In 2018 at Charlevoix, Canada, leaders pioneered ambitious action on gender equality, the oceans and authoritarian countries’ interference in elections in democratic states.
Prospects for Cornwall
On this firm foundation, G7 leaders at their Cornwall Summit will produce major achievements on the even greater challenges they confront.
On COVD-19, still surging in the world with more dangerous variants now infecting G7 countries, G7 leaders will promise to vaccinate everyone everywhere by the end of 2022, directly deliver medical supplies, and donate vaccines doses and dollars for poor countries to buy more. They will help poor regions manufacture their own vaccines and strengthen their healthcare systems to get them into people’s arms.
On commerce, springing back to life as economic recovery returns, G7 leaders will commit to reform international taxation to raise the revenues they badly need, in the fairer way their voters want. They will promise to control their surging deficits, debts, inflation and interest rates, once their badly needed jobs, incomes and businesses robustly and reliably return. They will also contain the mounting debt burdens and defaults in poorer countries, by leading within the International Monetary Fund and multilateral development banks they control to raise much more finance.

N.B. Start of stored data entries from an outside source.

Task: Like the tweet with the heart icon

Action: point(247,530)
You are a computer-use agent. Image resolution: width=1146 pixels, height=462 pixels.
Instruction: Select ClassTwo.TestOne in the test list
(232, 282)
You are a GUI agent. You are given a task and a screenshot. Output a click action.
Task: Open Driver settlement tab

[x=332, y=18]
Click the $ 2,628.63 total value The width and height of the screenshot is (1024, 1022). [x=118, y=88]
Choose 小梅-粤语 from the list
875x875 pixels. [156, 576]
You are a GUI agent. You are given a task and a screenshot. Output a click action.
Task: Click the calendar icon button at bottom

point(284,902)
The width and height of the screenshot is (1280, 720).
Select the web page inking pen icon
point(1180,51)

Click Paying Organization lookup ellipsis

On climate change, they will agree to stop financing foreign coal, finally end fossil fuel subsidies, and minimize methane emissions. The will strengthen climate finance standards and disclosure and mobilize nature-based solutions more than ever before.
On conflict and competition with an anti-democratic China and Russia they will defend Ukraine and Alexi Navalny and sanction Belarus for its blatant violation of basic international law. They will similarly show China that its aggressive actions on Hong Kong, Xinjiang, arbitrary detention, Taiwan and the south and east China Sea are unacceptable. On nuclear proliferation they will pave the way to control the mounting threat from an impoverished Iran and starving North Korea.
Their greatest challenge is simultaneously finding a way to co-operate with China and Russia on the shared existential threats of climate change and biodiversity loss, before it is too late.